What you will do >>
In the listing below, locate the line with "The image size is (1080, 753)." and the line with "the 智能监控 monitor", then output both and everything between them exactly, minus any pictures.

** Opening Provided data block **

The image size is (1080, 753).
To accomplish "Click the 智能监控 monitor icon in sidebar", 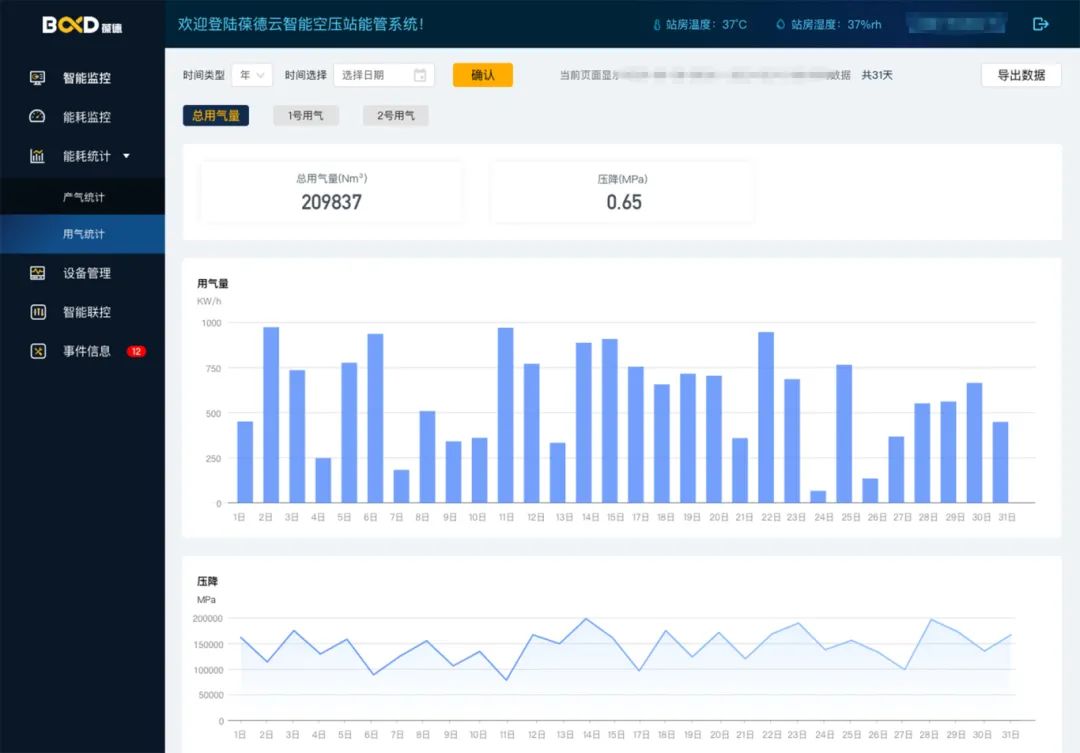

** Closing Provided data block **
** Opening Provided data block **

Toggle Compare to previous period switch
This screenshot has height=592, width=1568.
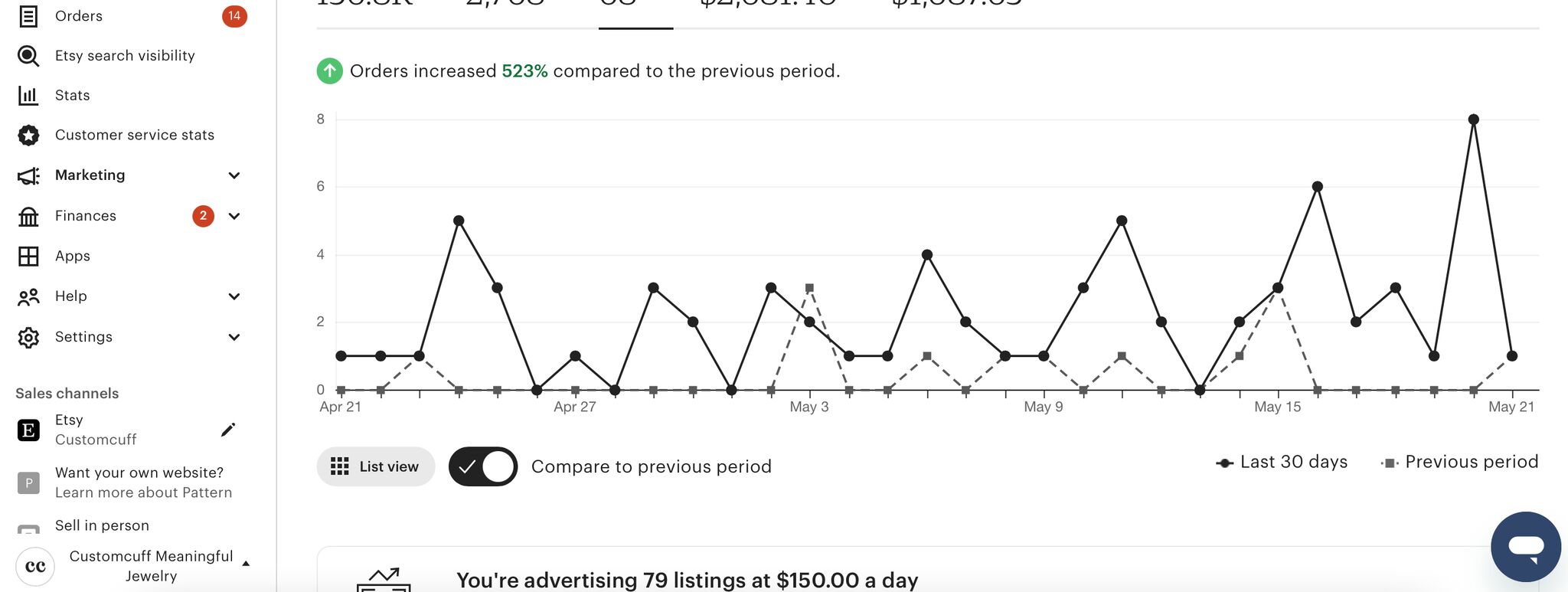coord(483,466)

** Closing Provided data block **
** Opening Provided data block **

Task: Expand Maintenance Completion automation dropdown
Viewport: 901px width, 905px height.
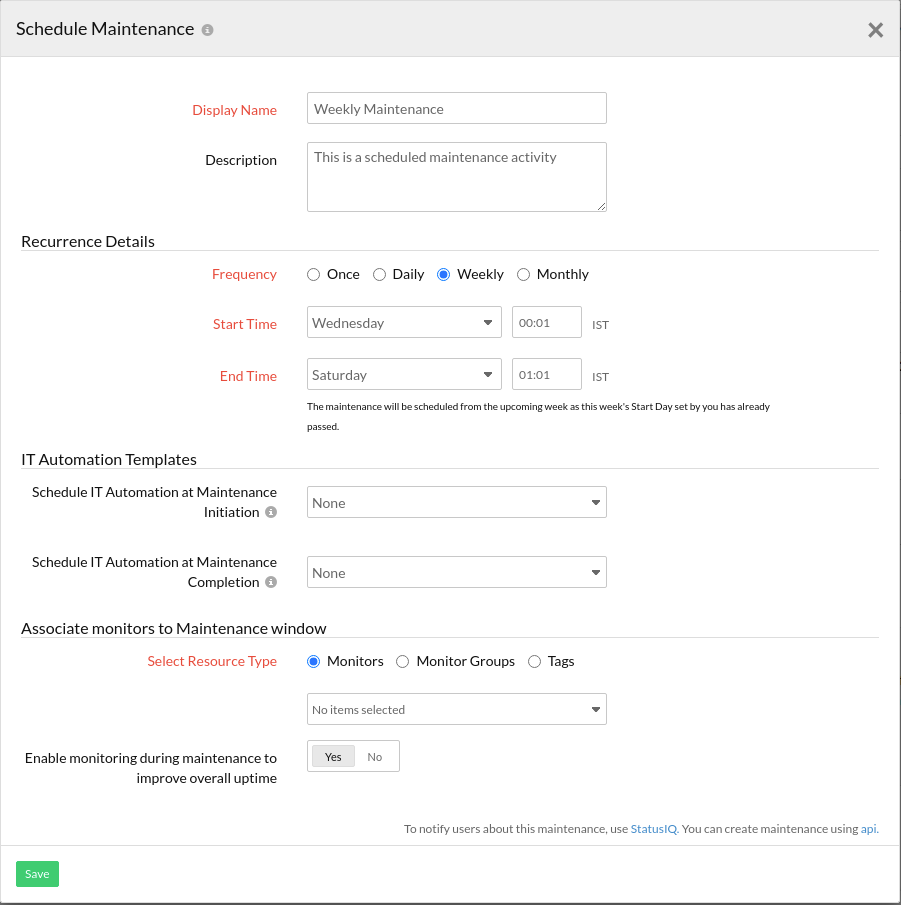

** Closing Provided data block **

Task answer >>
The image size is (1080, 753).
To accomplish "Click the 智能监控 monitor icon in sidebar", 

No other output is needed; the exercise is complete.